Ulusal Kanser Enstitüsü (NIH) verilerine göre çay, antioksidan bir madde olan polifenol bileşikleri içerir ve bu da kanseri önlemede yardımcı olabilir. Kanser riski üstündeki etkileri yeterince araştırılmamış olsa da; çay, yatıştırıcı ve gençleştirici özellikleri olan tedavi edici bir içecek olarak kabul görmüştür. Çayın tüm çeşitleri, “Camellia sinensis” adlı bitkinin yaprağından elde edilirler ki hasat sonrasında kurutulma sonucunda oksidize olur; oksidasyon ise kimyasal maddelerin parçalanmasına yol açar. Yapraklarda görülen oksidasyon miktarına göre çay, siyah, yeşil ve beyaz olarak ayrılır. Polifenoller özellikle yeşil çayda yoğundur. Yüksek polifenolllü çaylar, sıklıkla sıcak olarak demlenip içilirler.

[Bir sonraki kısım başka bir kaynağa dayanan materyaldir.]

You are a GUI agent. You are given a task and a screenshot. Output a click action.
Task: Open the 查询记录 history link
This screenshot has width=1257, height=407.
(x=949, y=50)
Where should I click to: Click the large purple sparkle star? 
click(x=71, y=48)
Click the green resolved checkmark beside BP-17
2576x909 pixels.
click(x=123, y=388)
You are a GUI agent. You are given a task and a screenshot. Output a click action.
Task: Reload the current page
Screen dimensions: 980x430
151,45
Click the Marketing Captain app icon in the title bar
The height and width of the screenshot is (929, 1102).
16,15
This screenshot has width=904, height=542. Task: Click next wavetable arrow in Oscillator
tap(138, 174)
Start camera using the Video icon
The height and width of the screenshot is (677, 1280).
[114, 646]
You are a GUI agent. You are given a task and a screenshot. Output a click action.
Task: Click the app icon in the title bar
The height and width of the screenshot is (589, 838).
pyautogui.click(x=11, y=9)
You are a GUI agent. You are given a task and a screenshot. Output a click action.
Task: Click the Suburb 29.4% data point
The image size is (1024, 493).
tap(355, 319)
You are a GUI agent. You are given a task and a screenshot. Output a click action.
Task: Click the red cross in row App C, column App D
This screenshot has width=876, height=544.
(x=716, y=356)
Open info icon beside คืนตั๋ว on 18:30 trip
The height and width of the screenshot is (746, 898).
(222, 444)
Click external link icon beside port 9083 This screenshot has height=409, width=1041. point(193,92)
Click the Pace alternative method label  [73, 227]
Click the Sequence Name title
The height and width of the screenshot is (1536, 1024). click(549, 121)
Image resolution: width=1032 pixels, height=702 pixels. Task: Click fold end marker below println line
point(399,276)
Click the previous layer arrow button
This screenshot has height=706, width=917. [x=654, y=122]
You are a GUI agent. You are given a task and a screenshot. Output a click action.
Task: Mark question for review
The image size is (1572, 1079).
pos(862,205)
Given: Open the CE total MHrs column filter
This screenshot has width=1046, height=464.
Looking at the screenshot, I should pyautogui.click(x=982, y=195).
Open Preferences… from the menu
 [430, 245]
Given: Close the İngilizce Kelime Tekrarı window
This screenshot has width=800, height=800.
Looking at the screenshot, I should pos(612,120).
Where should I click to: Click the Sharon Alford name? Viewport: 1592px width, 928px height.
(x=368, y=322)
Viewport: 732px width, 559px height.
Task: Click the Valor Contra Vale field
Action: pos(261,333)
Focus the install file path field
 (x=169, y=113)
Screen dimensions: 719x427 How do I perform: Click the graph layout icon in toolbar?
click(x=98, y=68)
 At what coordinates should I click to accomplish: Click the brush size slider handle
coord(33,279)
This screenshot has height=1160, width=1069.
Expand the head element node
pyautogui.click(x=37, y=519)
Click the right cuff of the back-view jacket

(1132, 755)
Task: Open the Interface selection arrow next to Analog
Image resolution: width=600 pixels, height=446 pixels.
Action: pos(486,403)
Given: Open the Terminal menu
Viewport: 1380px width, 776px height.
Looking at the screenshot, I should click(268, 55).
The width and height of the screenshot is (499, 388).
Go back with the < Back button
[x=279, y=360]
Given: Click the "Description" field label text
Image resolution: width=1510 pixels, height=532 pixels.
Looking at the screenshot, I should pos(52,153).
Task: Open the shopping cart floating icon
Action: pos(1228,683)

Yeşil çaydaki polifenol, siyah çaydaki theflavinler ve thearubiginler DNA’yı hasarlardan koruyan serbest radikaller içerir. Ancak ihtiyaçtan fazla kahve ya da çay tüketimi çok yüksek miktarda kafein içerdiğinden, anksiyete, taşikardi, çarpıntı, uykusuzluk, huzursuzluk ve bulantıya yol açar. Yüksek miktarda filtre edilmemiş kahve, yüksek kötü kolesterol, LDL ile ilişkili bulunmuştur. Çay, flour içerdiğinden diş sağlığına yararlı bulunmuştur ancak çok fazla miktardaki çay, çabuk çürüyen dişler ve osteoflorozis riskini artırabilir. Çin, Hindistan ve Sri Lanka kökenli çayların çoğunda yüksek alüminyum ve kurşun içeriği saptanmış olduğundan çay seçiminde dikkatli olmanız gerekir. Sonuç olarak her şeyi tadında bırakarak, günlük çay ve kahve miktarında ölçünün kaçırılmaması kaydı ile bilinen bir kalp damar hastalığınız da yoksa çay ve kahveyi tüketmeye devam edebilirsiniz’ açıklamasında bulundu.